Why are we even talking about this?
All papers should be in HTML/CSS or Tex then just simply converted to PDF.
Why are we even talking about this?
The problem is having the submissions be in TeX and converting that to HTML, when the only output has been PDF for so long.
The problem isn’t converting HTML to PDF, it’s making available a giant portion of TeX/pdf only papers in HTML.
If you’re arguing that maybe TeX then shouldn’t be the source format for papers then I agree, but other than Typst (which also isn’t perfect about HTML output yet) there aren’t that many widely accepted/used authoring formats for physics/math papers, which is what ArXiV primarily hosts.
HTML doesn't support the necessary features. Citations in various formats, footnotes, references to automatically numbered figures and tables, I could go on and on.
HTML could certainly be extended to support those, but it hasn't been. That's why we're talking about this.
It doesn't really matter if HTML/CSS is more powerful at a hundred other layout things, if it doesn't provide the absolute necessary features for papers.

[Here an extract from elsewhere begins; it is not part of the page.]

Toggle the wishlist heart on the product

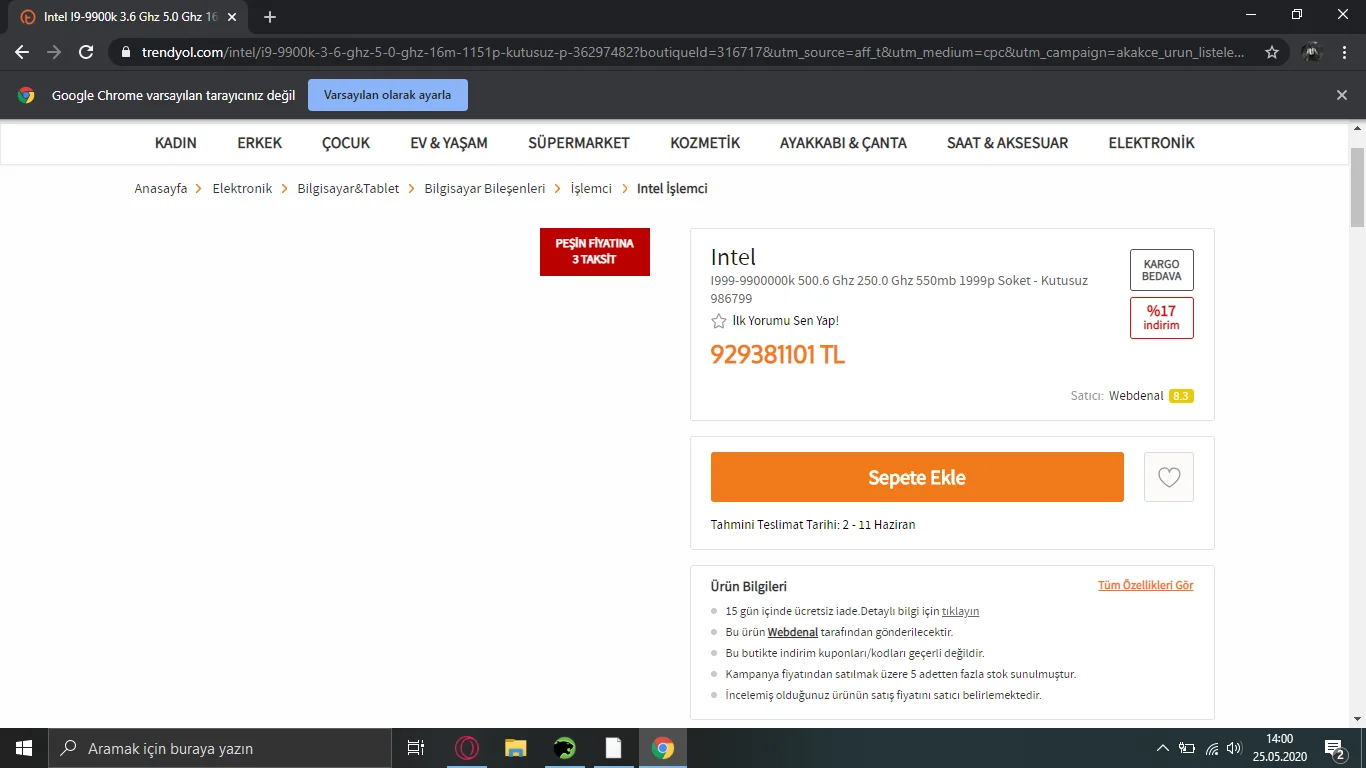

> https://developer.mozilla.org/en-US/docs/Web/HTML/Reference/...
> https://codepen.io/tag/citation
footnotes
>https://codepen.io/SitePoint/pen/QbMgvY
references to automatically numbered figures and tables
> https://stackoverflow.com/questions/25869906/table-auto-numb...\
Literally part of Mozilla's docs.
Edit to clarify: The break-after property works with the worthless print dialogues, but doesn't function with "Export to PDF", which is what most people will want to use.
Citations need to generate reference lists. Footnotes require automatic placement at the bottom of each page. Your examples of numbered tables are numbering the rows, not the tables. And figure numbers need to be referenced in the text.
None of what you're pointing to does what academic papers need. Why are you trying to push this agenda?